» **INSTRUCTIONS FOR THE TASK**
In the listing below, find the line containing "Given: Click '0003_logentry_add_action_flag_choices'" and the line containing "Task: Click the Undo arrow icon". Repeat exactly those two lines and every line between them, nothing more.

» **DATA IN THIS EXERCISE**
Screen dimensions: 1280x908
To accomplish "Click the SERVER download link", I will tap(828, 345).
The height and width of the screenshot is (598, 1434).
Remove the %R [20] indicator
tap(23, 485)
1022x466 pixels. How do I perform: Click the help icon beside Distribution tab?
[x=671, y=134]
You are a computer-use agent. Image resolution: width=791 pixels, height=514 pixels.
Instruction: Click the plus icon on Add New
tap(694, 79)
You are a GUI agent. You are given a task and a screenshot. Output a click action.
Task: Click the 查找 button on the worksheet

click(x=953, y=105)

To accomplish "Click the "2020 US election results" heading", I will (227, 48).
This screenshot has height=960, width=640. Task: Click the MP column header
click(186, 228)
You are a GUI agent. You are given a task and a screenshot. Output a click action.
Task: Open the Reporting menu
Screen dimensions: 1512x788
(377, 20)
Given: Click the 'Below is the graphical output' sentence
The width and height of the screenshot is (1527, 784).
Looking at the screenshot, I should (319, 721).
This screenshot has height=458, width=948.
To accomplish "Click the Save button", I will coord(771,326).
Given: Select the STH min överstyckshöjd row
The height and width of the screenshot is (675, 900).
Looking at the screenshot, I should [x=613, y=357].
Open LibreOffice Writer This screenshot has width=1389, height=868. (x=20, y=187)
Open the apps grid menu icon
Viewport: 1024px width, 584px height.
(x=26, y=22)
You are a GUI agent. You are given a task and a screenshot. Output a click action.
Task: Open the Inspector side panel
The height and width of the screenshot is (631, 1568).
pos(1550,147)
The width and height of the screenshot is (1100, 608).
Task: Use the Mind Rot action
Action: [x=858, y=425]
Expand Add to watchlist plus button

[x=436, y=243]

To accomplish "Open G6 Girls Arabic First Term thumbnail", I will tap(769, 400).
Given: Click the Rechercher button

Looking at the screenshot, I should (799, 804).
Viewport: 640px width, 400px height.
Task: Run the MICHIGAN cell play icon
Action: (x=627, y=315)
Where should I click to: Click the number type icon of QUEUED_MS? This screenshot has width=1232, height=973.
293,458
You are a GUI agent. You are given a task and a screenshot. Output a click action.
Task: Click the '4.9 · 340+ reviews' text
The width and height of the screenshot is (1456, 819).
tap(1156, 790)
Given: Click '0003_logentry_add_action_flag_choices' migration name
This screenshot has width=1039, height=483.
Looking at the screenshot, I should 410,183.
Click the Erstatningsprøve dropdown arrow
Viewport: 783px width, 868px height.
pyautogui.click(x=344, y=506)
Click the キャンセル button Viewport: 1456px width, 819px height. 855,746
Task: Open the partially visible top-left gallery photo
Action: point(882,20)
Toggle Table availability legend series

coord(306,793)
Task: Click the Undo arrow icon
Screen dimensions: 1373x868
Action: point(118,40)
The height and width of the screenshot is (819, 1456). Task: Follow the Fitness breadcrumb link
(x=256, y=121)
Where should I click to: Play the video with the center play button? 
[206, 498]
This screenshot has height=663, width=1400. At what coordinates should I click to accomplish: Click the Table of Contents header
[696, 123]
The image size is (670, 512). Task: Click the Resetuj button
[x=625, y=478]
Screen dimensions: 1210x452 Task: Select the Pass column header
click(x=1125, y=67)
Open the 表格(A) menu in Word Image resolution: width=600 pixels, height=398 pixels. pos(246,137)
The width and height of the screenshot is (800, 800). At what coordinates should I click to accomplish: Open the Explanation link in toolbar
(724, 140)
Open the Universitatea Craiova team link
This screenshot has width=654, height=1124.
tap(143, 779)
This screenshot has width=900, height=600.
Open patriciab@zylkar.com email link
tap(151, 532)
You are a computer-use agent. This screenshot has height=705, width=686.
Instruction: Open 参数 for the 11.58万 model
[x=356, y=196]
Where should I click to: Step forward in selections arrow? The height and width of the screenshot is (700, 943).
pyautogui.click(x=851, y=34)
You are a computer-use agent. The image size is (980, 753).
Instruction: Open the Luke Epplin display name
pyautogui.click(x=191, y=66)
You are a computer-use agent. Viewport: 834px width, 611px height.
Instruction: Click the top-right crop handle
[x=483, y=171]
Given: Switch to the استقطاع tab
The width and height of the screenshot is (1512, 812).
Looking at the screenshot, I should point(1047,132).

» **RESPONSE TO THIS EXERCISE**
Given: Click '0003_logentry_add_action_flag_choices' migration name
This screenshot has width=1039, height=483.
Looking at the screenshot, I should 410,183.
Click the Erstatningsprøve dropdown arrow
Viewport: 783px width, 868px height.
pyautogui.click(x=344, y=506)
Click the キャンセル button Viewport: 1456px width, 819px height. 855,746
Task: Open the partially visible top-left gallery photo
Action: point(882,20)
Toggle Table availability legend series

coord(306,793)
Task: Click the Undo arrow icon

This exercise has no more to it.